New England States Explore Energy Alternatives

New England States Explore Energy Alternatives

Energy is expensive everywhere. However, while it may not be widely known elsewhere around the country, it is certainly no secret to those of us living here in Massachusetts that the commonwealth ranks as one of the most expensive when it comes to energy costs. With this in mind, state legislators and energy companies are making a concentrated effort to procure alternate sources of energy to augment current supply.

Officials from the state’s utilities and energy boards hope to source renewable energy from northern regions of the U.S. and Canada while simultaneously opening channels of less expensive natural gas via pipelines from both southern and western areas.

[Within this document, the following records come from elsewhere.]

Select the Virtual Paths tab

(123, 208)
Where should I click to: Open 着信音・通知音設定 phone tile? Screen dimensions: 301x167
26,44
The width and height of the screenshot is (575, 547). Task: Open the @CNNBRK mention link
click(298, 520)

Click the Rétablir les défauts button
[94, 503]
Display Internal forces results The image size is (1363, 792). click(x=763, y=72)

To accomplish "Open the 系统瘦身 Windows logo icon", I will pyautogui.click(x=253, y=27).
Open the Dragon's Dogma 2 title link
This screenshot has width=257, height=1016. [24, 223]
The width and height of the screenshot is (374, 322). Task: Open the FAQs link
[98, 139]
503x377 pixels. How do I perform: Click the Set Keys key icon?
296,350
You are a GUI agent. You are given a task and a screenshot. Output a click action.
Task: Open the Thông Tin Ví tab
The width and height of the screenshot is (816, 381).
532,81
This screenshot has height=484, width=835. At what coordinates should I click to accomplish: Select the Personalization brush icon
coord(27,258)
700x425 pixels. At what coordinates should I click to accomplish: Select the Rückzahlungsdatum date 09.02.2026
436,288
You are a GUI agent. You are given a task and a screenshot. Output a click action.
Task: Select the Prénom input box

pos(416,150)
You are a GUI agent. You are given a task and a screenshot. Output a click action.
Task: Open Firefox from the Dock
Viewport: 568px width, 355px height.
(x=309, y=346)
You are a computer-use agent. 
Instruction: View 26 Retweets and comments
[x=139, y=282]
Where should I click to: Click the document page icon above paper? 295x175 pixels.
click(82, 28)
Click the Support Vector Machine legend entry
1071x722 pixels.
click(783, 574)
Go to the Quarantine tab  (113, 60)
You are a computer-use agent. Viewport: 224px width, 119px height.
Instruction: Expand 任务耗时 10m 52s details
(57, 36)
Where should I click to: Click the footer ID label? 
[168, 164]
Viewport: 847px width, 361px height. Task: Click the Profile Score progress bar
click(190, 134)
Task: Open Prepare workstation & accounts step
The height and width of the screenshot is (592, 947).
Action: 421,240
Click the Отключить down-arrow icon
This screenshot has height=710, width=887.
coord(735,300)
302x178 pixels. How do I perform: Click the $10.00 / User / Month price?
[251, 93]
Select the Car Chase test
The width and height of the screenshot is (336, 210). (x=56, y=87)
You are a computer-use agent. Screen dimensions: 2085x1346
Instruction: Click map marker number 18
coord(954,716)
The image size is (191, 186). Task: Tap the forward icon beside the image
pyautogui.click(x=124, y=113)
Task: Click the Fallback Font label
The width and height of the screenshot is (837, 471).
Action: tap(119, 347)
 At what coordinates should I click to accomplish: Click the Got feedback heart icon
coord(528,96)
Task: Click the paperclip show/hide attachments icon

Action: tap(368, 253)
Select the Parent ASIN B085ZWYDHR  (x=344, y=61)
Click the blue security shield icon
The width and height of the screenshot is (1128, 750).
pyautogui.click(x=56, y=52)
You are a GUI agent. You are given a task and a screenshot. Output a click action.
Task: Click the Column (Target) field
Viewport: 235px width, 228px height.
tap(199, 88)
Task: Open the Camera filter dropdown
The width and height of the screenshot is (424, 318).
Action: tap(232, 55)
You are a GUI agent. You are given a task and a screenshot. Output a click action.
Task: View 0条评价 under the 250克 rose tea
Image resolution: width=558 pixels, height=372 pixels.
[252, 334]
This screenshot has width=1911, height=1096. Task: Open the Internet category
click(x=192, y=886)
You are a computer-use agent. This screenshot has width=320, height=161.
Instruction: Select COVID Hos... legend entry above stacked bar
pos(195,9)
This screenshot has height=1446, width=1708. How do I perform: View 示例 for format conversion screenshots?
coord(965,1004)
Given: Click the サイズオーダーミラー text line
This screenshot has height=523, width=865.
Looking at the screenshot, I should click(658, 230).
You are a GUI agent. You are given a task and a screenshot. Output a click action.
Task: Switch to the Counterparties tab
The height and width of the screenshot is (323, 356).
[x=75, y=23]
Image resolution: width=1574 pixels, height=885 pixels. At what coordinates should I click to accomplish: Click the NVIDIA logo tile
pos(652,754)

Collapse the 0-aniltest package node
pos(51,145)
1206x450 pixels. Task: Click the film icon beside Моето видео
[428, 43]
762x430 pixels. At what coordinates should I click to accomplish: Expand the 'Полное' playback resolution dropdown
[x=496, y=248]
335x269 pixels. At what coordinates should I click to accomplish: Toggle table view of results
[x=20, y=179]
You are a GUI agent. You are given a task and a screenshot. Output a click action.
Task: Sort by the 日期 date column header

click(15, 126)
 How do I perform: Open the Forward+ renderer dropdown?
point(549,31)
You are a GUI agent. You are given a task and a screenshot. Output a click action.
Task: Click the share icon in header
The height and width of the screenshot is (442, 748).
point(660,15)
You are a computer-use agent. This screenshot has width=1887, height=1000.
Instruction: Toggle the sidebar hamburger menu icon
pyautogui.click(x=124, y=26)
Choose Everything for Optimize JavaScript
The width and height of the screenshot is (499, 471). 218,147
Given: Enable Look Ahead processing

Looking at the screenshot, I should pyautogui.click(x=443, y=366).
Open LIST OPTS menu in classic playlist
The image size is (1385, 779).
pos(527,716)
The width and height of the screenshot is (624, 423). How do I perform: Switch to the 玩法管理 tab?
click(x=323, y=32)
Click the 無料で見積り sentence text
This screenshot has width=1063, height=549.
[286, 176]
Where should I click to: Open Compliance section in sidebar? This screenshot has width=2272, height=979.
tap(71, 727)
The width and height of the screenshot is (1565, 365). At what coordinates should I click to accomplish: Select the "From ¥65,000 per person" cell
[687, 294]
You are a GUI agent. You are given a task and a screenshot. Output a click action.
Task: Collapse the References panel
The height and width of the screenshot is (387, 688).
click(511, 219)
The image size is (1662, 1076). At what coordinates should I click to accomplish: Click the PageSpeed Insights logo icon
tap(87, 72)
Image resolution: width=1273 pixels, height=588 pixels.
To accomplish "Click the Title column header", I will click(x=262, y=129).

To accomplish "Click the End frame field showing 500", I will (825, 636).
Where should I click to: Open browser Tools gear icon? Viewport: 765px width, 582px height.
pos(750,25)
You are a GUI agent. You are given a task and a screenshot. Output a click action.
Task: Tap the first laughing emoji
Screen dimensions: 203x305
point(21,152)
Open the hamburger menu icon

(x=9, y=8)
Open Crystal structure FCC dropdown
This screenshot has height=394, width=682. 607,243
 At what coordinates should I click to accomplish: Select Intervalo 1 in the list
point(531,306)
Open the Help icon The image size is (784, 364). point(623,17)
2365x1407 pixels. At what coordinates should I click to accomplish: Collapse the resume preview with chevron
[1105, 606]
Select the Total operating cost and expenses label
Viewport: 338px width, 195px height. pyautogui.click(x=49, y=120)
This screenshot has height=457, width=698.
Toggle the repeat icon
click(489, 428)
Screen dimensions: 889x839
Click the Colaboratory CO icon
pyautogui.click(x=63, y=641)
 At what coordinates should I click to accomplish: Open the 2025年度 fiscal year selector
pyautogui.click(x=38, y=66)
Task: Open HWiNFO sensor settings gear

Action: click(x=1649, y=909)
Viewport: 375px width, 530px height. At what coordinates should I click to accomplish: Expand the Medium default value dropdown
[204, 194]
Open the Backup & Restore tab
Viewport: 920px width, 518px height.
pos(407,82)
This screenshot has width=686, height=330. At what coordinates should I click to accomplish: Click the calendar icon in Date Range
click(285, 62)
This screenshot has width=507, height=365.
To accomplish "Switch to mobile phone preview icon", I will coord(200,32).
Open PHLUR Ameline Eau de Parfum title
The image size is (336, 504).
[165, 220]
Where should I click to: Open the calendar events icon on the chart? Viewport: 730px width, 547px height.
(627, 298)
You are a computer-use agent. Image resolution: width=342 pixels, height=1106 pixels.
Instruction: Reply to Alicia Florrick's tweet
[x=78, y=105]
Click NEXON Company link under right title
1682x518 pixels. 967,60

As part of this “diversified” solution, supplies of Canadian hydroelectric power already being generated will be imported while northern New England continues to develop wind farms on a mass scale.

National Grid, a provider of both gas and electric services in the Commonwealth, issued statements saying that both energy sources should be approved. Marcy Reed, the president of National Grid Massachusetts recently stated: “We say we need both pipelines.” National Grid normally “stockpiles” imported liquefied natural gas that is shipped in through port facilities. However, the gas was traded on a global market last year, and New England was the highest global bidder for those natural gas supplies. According to various sources, during the last three winters since 2011-2012, New England paid $1.6 billion to $3.8 billion higher wholesale electricity costs than has been typical.

The Joint Committee on Telecommunications, Utilities and Energy is getting ready to hear from clean energy industry officials and those representing energy derivatives from power plants.  Committee Co-Chairman Sen. Benjamin Downing, pointed out that utility companies believe a lack of capacity in gas pipelines is the main culprit behind rate hikes during recent winter months and say there is an urgent need for natural gas flowing into the state from external sources.

According to Matthew Beaton, the Secretary of Energy and Environmental Affairs, other energy experts are saying the scarcity of natural gas is a “regional affair” and governors from several New England states are convening soon to discuss regional energy policies.